* [SHORT EXERCISE]: Please copy out, word for word, the part of the listing that starts with the line containing "Click the BlockSite shield icon" and continues through the end of the listing. Leave the pictures out of your answer.

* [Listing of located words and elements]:
★ ★ ★ ★ ★
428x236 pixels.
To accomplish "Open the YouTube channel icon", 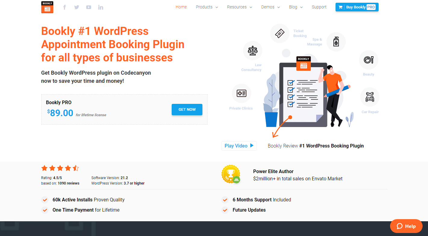I will 88,7.
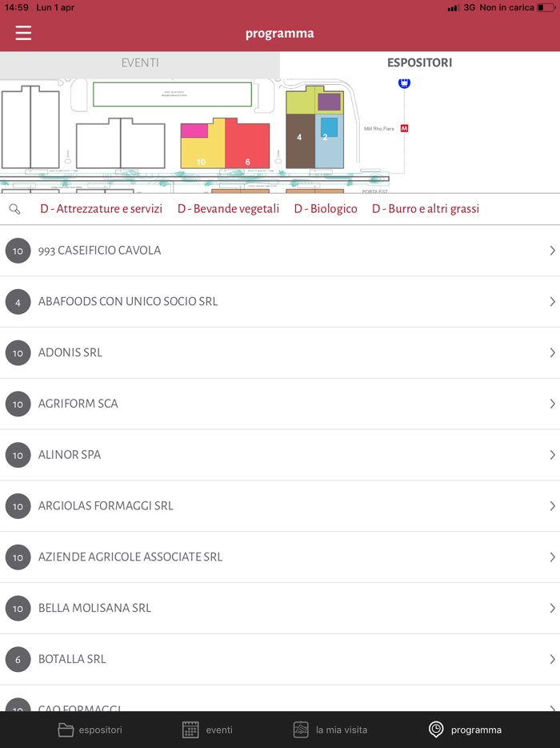Select the ESPOSITORI tab
The width and height of the screenshot is (560, 748).
420,62
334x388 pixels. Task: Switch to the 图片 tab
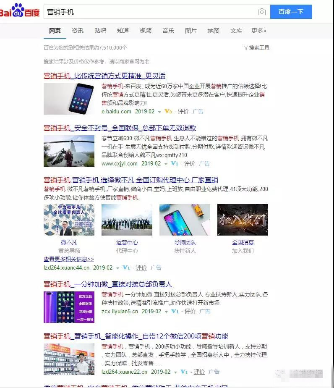191,31
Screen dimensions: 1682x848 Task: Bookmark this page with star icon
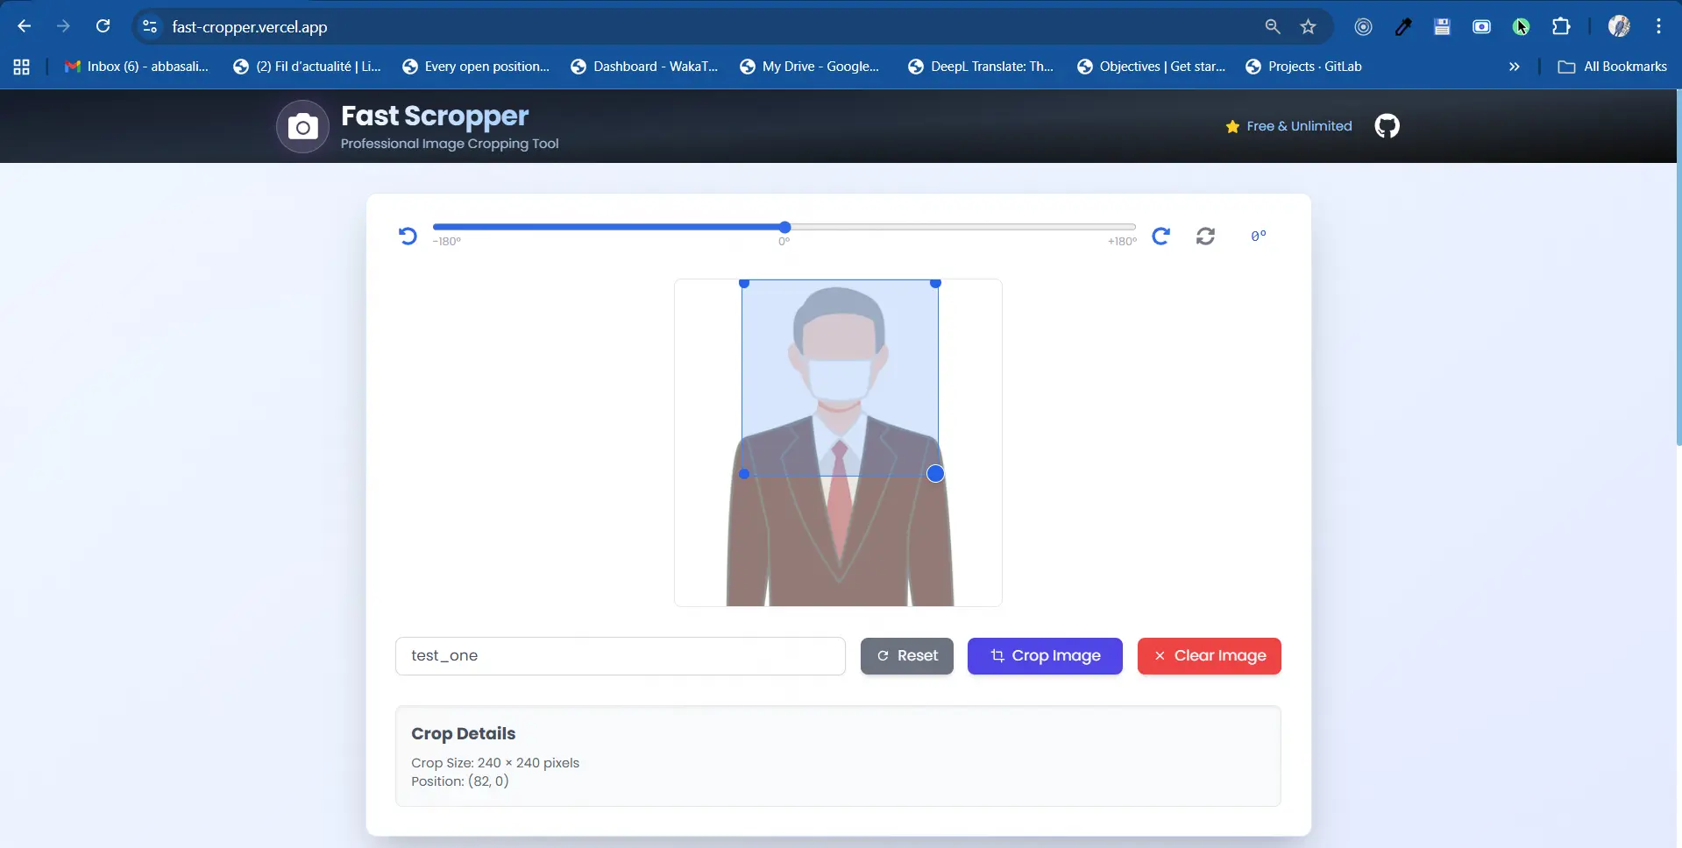click(x=1308, y=27)
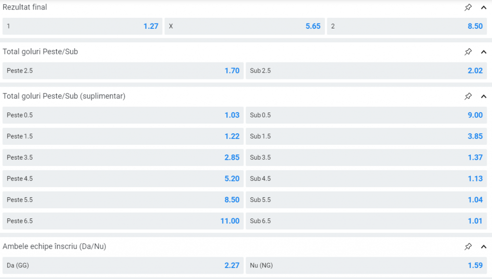Choose Nu (NG) at 1.59
492x279 pixels.
point(366,265)
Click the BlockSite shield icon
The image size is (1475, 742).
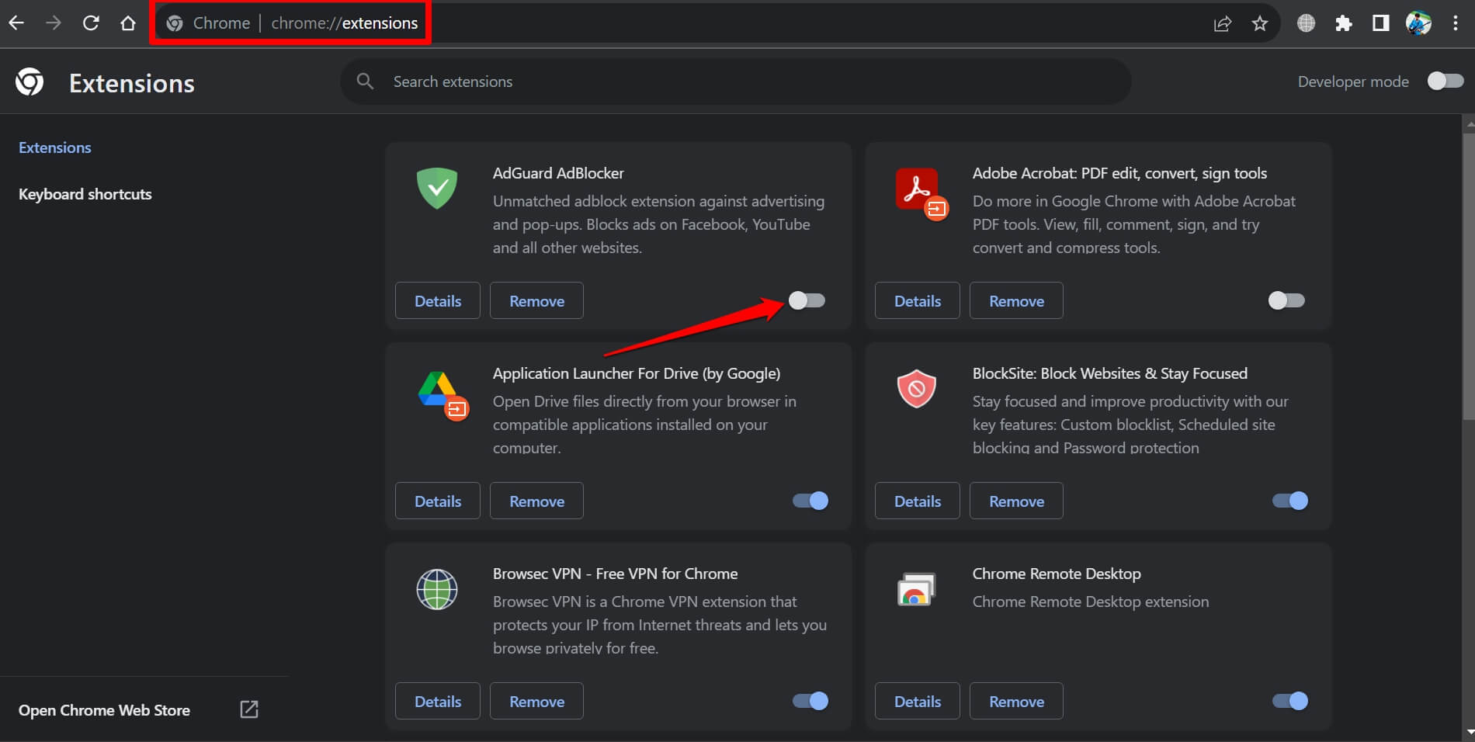tap(917, 389)
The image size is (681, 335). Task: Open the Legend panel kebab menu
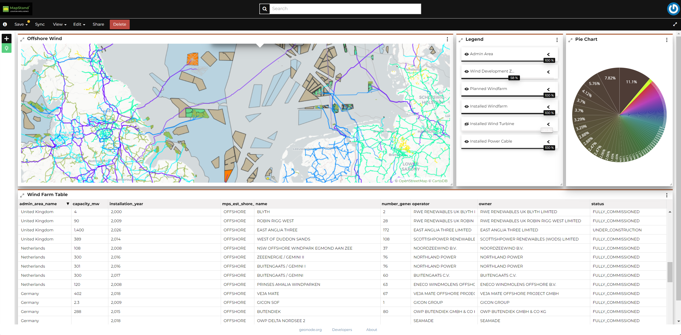pos(557,40)
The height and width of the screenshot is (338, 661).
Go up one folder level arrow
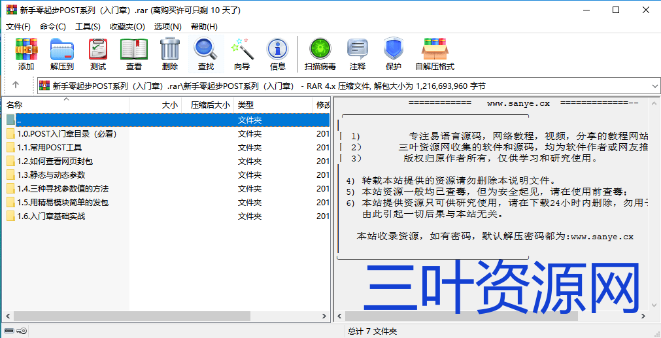[16, 85]
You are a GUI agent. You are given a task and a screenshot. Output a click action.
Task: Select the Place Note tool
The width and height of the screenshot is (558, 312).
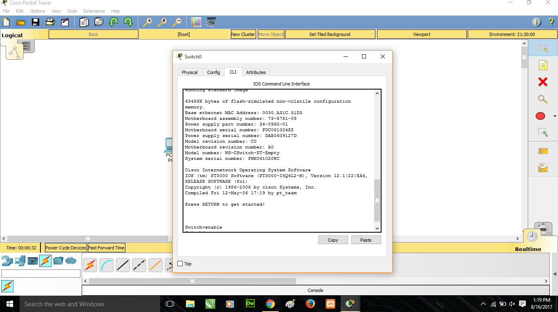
★ ★ ★ ★ ★
* [EXPECTED ANSWER]:
Click the BlockSite shield icon
The image size is (1475, 742).
tap(917, 389)
The image size is (681, 335). Task: Open the Legend panel kebab menu
pos(557,40)
The height and width of the screenshot is (338, 661).
Go up one folder level arrow
[16, 85]
You are a GUI agent. You are given a task and a screenshot. Output a click action.
Task: Select the Place Note tool
The width and height of the screenshot is (558, 312).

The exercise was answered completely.